[[ Given entries, beginning ]]
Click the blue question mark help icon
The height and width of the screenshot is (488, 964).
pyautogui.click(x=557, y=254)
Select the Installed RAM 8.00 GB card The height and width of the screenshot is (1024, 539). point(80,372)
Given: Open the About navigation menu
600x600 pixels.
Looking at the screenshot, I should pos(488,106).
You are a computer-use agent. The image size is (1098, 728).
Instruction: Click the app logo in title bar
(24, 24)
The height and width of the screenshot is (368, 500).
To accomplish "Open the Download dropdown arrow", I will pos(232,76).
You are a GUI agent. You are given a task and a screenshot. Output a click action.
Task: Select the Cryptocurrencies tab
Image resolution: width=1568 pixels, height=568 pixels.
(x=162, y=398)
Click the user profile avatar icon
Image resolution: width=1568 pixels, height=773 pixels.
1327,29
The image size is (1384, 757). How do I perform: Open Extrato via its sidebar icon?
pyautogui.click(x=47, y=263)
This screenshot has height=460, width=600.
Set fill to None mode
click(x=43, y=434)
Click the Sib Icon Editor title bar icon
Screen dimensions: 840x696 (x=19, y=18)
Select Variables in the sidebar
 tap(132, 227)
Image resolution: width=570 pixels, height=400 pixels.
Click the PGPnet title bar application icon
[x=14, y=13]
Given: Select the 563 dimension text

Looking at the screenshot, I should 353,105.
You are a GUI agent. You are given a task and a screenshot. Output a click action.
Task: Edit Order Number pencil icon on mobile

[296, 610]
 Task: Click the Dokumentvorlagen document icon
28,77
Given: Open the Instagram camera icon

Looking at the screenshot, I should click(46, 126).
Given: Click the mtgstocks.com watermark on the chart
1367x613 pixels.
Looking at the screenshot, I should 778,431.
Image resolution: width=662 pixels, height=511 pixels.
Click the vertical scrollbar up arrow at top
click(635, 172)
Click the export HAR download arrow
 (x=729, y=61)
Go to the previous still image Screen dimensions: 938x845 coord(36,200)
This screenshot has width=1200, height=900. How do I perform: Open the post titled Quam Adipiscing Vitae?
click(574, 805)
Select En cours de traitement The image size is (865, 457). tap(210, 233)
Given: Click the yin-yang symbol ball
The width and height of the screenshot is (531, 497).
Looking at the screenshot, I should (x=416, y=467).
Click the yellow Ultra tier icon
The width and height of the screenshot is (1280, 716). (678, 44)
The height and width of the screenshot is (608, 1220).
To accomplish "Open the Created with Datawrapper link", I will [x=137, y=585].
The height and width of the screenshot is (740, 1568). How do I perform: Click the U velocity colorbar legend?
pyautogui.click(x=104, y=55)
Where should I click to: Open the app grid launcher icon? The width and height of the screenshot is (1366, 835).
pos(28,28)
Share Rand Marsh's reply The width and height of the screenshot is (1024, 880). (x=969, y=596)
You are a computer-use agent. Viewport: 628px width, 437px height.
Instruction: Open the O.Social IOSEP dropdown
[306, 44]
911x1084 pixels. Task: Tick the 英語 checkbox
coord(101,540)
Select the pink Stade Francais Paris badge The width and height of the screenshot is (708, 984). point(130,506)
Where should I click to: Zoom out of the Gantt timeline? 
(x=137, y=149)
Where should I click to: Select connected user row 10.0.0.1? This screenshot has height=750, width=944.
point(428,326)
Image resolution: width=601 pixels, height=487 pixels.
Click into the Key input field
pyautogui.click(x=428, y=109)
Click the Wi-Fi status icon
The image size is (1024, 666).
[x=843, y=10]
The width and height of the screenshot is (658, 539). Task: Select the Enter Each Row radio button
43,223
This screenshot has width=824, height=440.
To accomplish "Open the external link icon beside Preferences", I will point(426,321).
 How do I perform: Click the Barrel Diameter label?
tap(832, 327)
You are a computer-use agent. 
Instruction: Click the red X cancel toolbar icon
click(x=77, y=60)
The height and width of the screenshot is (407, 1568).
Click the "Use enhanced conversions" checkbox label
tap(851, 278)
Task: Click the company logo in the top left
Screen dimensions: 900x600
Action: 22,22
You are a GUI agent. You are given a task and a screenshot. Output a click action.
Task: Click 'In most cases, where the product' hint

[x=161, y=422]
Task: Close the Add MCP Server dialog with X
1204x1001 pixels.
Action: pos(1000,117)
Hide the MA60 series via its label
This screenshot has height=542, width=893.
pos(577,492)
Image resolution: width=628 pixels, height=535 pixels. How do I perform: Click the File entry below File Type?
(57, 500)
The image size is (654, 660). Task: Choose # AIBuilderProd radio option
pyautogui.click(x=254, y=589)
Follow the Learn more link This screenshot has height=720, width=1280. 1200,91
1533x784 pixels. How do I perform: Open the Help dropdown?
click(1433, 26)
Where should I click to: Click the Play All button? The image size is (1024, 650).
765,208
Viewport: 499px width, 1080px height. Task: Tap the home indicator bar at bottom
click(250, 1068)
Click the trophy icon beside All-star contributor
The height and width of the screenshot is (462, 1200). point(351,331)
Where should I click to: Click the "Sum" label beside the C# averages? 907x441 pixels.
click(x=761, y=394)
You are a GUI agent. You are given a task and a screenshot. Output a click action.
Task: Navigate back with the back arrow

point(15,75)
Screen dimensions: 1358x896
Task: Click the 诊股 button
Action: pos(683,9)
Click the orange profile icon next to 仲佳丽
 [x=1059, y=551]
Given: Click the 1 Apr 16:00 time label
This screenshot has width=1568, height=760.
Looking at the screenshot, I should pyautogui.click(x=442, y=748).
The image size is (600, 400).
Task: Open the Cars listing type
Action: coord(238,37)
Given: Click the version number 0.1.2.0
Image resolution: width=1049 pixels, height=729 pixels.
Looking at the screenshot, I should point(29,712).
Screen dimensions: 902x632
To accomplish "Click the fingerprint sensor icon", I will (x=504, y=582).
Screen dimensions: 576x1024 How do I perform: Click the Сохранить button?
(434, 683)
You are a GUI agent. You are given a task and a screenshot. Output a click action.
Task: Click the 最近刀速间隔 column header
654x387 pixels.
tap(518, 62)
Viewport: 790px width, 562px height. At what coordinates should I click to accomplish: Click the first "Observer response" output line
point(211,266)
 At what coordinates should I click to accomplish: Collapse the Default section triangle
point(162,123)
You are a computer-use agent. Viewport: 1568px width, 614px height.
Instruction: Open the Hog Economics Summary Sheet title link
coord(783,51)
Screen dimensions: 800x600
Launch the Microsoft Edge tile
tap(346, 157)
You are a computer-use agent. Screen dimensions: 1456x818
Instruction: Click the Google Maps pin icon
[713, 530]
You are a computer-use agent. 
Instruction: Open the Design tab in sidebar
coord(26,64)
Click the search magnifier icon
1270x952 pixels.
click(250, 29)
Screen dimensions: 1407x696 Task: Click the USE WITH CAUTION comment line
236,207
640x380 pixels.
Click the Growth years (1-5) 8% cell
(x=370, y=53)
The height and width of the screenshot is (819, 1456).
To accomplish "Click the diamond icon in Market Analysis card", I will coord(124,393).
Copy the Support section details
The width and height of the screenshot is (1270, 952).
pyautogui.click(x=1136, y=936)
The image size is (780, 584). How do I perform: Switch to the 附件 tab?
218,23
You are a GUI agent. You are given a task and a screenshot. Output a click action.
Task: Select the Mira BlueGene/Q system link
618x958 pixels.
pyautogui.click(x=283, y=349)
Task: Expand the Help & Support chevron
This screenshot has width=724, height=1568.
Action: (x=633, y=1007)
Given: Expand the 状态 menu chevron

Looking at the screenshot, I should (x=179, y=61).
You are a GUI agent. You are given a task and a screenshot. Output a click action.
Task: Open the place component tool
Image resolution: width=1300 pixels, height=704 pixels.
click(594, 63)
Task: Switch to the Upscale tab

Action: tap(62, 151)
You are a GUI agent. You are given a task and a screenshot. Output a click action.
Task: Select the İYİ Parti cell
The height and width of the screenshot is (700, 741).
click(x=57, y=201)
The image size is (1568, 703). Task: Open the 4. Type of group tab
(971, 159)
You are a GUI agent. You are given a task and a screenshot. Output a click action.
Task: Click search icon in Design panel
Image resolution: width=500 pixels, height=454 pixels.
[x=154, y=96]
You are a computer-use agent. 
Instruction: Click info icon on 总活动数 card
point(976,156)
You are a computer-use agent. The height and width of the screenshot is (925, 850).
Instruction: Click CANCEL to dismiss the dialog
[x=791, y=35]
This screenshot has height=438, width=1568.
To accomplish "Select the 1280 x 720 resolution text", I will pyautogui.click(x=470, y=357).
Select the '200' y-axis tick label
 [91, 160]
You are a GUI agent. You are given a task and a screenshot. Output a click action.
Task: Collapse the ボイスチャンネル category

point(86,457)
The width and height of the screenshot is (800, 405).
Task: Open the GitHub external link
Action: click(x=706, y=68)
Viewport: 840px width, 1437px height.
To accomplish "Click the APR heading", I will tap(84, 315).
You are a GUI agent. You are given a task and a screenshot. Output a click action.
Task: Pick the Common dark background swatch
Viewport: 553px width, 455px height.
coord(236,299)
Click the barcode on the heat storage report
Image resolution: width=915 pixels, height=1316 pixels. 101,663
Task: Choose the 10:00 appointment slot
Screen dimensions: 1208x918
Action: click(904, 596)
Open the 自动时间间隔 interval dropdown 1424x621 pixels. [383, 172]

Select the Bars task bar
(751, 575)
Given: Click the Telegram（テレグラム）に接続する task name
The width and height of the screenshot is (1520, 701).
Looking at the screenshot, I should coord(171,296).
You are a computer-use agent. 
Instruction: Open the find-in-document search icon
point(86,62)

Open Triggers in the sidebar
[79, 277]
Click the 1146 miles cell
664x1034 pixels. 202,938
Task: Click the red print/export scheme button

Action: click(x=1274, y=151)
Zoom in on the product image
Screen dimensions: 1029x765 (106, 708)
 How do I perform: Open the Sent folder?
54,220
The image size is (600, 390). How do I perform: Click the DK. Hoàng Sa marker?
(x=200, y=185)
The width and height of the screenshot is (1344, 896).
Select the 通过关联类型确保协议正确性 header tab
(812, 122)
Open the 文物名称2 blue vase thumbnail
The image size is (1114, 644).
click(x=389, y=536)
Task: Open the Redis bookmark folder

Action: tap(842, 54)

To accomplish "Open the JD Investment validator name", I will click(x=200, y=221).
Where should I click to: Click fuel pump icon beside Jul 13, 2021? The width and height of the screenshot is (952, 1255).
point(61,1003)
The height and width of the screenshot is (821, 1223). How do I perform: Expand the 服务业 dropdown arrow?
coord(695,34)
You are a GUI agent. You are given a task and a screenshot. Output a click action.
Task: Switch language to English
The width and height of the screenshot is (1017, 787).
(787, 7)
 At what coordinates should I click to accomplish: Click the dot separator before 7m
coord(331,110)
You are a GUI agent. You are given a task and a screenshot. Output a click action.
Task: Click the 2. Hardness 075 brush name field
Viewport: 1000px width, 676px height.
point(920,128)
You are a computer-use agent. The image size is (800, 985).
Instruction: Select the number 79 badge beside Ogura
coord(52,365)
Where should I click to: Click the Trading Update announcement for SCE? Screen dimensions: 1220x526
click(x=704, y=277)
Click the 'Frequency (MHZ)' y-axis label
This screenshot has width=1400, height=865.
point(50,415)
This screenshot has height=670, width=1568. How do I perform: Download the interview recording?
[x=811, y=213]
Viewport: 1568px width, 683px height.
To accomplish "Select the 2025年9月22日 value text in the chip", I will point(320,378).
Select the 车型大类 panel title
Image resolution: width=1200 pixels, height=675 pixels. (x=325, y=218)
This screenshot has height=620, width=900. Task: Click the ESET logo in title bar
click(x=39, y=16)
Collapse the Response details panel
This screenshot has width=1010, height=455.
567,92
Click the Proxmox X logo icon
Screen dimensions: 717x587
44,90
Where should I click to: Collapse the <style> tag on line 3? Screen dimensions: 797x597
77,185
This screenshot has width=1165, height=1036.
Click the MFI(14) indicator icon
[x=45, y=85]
[[ Given entries, end ]]
▸ **Assigned task**: Your answer should be each line from the entries that includes the string "name".

▸ **The answer**:
Given: Click the Telegram（テレグラム）に接続する task name
To accomplish "Open the JD Investment validator name", I will click(x=200, y=221).
Task: Click the 2. Hardness 075 brush name field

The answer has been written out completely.